The trial court’s Ruling emanated from the Appellants’(Defendants) Notice of Motion Application dated 8th July, 2005 where they sought for the following orders:
(a) That this honorable court be pleased to set aside or review its judgment passed on the 16th day of September, 2003.
(b) That upon grant of prayer 1 (above), the court order re-hearing of the casede novo.
(c) That the costs of this Application be borne by the Plaintiffs/Respondent.
(d) That the costs of this suit be provided for.
The Appellants being aggrieved with the decision of the trial Magistrate proceeded to file a Memorandum of Appeal dated the 14th October, 2003 in the High Court at Nairobi being Civil Appeal No.790 of 2005, which was later transferred to the Environment and Land Court at Kajiado in 2017. The Memorandum of Appeal is based on grounds that:
(a) The learned Trial Magistrate failed to appreciate the evidence adduced in support of the Appellants’ Application by erroneously holding that there was no new and important evidence to warrant review.

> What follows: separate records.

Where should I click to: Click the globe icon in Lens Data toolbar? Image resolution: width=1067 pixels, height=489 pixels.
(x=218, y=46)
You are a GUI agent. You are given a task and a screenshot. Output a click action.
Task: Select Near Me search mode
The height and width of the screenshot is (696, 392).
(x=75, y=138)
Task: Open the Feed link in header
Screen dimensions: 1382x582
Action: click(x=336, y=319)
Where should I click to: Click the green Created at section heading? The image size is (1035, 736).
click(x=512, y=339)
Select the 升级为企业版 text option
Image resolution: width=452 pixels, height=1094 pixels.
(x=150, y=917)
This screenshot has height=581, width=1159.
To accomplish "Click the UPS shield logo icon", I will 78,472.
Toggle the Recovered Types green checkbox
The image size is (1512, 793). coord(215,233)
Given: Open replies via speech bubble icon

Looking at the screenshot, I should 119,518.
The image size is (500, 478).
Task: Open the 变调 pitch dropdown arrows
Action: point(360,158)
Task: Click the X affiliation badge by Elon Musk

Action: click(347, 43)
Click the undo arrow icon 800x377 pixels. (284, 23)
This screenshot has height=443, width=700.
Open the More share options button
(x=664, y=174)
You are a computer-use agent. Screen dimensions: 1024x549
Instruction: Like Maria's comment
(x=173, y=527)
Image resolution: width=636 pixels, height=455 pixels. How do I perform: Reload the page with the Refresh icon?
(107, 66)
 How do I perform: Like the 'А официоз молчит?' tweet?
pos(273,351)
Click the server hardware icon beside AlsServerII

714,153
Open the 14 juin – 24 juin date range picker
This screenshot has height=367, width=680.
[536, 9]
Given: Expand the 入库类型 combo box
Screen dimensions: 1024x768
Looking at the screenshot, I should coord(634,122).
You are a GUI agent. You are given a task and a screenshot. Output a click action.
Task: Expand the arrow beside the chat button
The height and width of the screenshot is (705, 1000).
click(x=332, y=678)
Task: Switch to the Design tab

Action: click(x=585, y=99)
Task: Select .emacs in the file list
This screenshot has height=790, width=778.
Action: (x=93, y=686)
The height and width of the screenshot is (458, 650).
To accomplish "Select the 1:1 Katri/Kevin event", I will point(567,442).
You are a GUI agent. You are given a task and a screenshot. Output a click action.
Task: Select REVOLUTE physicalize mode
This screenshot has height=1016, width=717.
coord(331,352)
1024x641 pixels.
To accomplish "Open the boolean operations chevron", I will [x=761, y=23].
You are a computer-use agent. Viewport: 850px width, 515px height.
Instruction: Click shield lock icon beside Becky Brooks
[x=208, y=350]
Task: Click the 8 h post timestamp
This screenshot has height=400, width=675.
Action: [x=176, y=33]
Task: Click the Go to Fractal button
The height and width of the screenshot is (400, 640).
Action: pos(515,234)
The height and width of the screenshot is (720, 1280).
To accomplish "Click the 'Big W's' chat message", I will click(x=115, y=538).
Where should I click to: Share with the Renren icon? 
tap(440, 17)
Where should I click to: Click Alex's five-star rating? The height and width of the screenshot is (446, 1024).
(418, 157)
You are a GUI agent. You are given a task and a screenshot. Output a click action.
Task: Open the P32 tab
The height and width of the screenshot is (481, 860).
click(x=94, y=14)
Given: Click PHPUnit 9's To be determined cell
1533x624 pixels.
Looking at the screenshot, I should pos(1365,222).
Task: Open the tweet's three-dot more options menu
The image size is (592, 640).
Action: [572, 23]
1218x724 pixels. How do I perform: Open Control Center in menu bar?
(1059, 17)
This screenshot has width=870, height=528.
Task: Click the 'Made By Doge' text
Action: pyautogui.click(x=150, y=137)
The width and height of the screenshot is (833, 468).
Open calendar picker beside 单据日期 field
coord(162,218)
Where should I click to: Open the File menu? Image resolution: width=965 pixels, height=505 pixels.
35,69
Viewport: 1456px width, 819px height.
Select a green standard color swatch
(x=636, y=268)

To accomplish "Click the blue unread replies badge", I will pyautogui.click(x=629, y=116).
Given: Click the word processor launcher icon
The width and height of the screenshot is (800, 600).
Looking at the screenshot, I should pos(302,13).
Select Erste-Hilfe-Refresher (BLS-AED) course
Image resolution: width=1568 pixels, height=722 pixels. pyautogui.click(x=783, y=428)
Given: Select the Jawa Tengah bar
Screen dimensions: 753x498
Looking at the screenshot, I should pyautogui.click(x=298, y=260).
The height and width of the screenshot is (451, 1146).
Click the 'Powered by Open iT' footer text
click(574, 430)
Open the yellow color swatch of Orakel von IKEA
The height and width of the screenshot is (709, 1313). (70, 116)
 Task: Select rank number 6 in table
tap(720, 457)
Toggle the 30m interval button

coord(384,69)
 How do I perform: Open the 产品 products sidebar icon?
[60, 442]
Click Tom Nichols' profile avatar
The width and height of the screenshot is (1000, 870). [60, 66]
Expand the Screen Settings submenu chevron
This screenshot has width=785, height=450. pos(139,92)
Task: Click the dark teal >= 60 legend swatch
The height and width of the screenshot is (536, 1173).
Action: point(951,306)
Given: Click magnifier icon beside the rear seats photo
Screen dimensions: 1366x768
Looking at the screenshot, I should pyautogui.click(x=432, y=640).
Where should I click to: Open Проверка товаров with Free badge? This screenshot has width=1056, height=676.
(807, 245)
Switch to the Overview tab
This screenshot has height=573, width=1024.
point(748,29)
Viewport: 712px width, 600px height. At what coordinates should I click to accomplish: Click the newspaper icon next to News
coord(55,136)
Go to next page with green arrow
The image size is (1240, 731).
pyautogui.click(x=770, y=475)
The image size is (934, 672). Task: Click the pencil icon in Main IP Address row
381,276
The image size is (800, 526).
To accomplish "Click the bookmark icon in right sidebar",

(b) The Trial Magistrate erred in law and fact by holding that there was inordinate and inexplicable delay on the part of the Appellant of more than two (2) years when indeed there was only a delay of four (4) months which was well explained.
(c) The Trial Magistrate erred in law and fact in holding that the new evidence being related to Plot Numbers 1104 and 140 did not relate to Plot Numbers 143 and 144 claimed by the Plaintiff therein and was irrelevant when it was clear that the claim is based in trespass.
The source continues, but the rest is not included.